What you will do | Copy out verbatim the part of the entries that opens with the line containing "Screen dimensions: 528x350" and closes with the line containing "Action: click(1031, 38)", including both of those lines.

Material for this task |

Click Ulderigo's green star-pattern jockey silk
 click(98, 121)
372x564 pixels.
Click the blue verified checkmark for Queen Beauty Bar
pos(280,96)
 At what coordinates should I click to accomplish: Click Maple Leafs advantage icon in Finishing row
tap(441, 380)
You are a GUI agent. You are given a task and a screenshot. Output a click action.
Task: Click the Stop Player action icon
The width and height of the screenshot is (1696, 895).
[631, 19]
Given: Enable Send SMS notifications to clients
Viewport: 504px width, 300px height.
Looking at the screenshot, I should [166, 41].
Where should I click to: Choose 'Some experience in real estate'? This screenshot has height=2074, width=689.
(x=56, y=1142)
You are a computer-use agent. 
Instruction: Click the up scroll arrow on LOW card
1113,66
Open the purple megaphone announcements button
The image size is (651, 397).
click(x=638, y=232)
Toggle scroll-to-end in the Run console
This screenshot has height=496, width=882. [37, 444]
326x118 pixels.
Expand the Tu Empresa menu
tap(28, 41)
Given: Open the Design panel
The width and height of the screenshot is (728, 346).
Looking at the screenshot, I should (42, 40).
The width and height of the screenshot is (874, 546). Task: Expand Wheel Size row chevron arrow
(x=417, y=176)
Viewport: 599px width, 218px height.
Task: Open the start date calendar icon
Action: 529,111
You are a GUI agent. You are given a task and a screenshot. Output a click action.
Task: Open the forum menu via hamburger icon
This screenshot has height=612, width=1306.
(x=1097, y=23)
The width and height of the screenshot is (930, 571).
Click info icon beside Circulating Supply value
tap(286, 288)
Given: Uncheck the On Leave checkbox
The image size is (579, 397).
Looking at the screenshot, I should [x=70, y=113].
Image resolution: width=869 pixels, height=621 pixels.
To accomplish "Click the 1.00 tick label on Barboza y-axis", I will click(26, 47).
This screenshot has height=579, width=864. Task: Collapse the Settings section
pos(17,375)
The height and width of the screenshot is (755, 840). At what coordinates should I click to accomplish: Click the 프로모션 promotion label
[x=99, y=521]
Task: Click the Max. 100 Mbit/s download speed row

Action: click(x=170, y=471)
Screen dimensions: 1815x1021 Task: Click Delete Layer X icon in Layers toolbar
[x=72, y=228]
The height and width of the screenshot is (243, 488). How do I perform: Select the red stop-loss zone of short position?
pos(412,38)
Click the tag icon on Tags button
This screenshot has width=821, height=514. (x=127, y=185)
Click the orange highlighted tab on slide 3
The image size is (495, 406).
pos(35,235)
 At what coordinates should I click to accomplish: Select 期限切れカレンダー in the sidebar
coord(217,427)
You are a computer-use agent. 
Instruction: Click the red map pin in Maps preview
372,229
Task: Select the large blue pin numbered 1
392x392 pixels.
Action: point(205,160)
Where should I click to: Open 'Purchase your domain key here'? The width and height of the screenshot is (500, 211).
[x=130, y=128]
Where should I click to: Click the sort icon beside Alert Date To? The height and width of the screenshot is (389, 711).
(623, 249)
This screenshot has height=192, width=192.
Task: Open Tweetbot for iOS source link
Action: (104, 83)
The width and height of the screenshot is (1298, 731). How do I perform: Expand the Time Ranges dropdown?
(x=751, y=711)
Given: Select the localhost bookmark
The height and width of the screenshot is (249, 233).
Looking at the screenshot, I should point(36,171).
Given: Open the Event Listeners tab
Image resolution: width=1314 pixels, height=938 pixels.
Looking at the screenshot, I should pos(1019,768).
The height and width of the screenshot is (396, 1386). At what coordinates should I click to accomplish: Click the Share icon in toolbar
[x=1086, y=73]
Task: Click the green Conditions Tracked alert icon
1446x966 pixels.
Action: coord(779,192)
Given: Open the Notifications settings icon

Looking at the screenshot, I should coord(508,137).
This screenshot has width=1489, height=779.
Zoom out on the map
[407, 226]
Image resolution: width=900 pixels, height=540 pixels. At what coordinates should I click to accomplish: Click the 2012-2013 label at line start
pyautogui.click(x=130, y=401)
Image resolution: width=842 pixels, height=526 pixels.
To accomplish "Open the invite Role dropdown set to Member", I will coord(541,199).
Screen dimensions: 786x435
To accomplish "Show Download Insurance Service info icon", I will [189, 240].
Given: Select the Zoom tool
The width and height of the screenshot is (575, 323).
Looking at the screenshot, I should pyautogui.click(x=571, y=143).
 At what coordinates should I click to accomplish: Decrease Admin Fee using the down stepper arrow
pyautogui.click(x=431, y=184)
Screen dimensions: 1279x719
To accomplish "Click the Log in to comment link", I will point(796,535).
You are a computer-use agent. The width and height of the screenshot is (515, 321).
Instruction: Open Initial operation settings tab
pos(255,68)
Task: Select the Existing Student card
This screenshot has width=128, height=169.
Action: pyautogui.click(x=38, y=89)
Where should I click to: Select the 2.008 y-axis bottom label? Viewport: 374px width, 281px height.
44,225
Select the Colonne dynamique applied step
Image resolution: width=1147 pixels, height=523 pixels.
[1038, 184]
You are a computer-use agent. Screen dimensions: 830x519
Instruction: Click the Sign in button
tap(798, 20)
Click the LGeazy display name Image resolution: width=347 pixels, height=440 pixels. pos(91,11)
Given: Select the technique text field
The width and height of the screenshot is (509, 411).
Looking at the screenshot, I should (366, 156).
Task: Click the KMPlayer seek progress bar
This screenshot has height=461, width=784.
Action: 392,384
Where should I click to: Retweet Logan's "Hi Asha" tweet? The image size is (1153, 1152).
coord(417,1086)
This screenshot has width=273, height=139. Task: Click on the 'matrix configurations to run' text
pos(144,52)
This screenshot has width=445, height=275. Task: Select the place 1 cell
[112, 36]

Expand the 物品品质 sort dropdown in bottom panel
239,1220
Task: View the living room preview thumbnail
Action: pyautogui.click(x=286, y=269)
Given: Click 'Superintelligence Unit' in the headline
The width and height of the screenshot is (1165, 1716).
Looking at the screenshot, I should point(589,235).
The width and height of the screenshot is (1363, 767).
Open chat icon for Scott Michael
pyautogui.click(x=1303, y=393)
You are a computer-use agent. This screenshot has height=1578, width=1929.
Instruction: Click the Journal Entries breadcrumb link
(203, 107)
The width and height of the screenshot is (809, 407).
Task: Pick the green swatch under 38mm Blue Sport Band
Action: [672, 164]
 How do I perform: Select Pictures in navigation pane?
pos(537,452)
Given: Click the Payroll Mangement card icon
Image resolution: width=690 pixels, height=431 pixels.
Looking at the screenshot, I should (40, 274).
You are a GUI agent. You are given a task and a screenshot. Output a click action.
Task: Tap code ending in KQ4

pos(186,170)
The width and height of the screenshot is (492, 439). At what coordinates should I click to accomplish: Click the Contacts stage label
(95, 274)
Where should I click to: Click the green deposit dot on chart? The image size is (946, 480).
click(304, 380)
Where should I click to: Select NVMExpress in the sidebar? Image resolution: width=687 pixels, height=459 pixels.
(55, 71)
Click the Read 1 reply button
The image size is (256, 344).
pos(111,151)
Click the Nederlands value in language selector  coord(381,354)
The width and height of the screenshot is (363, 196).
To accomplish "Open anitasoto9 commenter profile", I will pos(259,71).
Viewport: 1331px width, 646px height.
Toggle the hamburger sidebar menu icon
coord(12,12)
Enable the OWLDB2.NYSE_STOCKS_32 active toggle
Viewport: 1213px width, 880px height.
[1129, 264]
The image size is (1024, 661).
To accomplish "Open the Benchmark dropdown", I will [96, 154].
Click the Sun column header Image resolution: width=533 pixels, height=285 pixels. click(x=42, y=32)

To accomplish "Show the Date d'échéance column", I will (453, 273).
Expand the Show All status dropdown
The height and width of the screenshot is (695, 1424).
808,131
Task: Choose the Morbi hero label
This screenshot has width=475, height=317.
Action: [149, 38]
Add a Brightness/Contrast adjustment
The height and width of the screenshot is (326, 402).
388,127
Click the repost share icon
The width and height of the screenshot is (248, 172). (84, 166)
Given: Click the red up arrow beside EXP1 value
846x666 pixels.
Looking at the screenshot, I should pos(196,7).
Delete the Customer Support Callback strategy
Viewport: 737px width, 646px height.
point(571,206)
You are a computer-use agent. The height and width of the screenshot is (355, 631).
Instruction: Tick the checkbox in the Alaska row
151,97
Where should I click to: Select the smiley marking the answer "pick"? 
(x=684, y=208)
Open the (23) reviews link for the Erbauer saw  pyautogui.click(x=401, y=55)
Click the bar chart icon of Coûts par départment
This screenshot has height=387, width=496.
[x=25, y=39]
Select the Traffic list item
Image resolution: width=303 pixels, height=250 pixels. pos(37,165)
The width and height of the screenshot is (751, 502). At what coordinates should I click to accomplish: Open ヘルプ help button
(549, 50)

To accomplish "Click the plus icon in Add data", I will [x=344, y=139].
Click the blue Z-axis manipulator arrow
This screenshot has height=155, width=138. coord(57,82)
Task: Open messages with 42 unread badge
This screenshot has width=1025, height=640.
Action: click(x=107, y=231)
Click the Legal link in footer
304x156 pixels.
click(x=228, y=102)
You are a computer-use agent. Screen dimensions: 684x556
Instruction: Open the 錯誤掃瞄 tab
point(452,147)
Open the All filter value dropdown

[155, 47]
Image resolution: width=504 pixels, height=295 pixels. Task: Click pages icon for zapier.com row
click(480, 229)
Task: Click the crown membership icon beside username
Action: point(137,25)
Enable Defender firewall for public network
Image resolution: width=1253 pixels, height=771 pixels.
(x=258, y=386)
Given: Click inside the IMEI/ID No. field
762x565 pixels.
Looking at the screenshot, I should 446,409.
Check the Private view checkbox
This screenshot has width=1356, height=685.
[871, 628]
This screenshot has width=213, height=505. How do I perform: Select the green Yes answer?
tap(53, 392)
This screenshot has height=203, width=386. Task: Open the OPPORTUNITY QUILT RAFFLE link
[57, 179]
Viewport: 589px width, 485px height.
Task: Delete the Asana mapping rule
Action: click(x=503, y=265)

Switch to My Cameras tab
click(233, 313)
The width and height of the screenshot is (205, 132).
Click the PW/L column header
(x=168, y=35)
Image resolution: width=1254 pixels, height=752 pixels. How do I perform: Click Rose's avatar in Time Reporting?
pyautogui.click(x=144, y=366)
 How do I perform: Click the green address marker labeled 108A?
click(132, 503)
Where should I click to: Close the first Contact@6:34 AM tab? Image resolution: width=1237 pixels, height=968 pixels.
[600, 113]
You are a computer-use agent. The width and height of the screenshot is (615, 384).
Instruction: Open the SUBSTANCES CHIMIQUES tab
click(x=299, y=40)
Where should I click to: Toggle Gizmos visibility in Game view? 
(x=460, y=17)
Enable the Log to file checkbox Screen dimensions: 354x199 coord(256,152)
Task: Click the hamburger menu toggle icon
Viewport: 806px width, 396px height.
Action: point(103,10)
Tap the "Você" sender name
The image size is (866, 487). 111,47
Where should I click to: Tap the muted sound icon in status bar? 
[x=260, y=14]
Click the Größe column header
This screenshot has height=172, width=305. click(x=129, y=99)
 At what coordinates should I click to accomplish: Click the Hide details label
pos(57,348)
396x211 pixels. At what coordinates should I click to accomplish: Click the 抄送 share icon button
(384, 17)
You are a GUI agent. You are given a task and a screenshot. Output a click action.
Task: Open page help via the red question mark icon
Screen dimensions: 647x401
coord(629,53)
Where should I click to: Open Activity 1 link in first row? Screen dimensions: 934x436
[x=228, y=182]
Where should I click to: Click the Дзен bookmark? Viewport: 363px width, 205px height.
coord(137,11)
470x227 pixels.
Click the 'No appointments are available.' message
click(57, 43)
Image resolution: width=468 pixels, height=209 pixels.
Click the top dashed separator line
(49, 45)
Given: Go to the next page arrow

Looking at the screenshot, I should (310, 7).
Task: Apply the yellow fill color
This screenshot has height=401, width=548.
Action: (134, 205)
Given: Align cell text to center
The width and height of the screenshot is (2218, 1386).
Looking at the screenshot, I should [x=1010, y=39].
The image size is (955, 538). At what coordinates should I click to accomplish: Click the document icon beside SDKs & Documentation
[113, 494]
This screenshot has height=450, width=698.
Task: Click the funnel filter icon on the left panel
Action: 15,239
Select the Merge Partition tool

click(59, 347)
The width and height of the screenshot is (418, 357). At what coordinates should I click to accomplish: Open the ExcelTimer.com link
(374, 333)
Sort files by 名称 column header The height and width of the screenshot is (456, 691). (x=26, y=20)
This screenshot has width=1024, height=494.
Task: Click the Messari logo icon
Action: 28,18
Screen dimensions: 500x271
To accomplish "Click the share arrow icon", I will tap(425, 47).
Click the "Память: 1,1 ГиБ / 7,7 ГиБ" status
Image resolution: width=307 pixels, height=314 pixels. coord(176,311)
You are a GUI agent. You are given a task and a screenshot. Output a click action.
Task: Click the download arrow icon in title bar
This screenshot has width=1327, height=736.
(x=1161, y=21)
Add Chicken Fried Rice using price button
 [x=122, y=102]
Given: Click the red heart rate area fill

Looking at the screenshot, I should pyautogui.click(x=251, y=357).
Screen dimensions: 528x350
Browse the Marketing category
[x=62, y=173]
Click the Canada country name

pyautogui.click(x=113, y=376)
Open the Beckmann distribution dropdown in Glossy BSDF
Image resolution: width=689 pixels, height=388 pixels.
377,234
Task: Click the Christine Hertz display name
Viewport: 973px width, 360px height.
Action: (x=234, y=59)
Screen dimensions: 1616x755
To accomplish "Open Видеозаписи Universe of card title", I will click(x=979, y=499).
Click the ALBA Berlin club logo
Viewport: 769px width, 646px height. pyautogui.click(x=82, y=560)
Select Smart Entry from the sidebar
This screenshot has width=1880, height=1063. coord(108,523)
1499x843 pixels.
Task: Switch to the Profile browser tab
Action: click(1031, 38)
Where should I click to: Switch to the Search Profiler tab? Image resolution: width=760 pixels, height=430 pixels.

Completed task |
Screen dimensions: 528x350
Browse the Marketing category
[x=62, y=173]
Click the Canada country name

pyautogui.click(x=113, y=376)
Open the Beckmann distribution dropdown in Glossy BSDF
Image resolution: width=689 pixels, height=388 pixels.
377,234
Task: Click the Christine Hertz display name
Viewport: 973px width, 360px height.
Action: (x=234, y=59)
Screen dimensions: 1616x755
To accomplish "Open Видеозаписи Universe of card title", I will click(x=979, y=499).
Click the ALBA Berlin club logo
Viewport: 769px width, 646px height. pyautogui.click(x=82, y=560)
Select Smart Entry from the sidebar
This screenshot has width=1880, height=1063. coord(108,523)
1499x843 pixels.
Task: Switch to the Profile browser tab
Action: click(1031, 38)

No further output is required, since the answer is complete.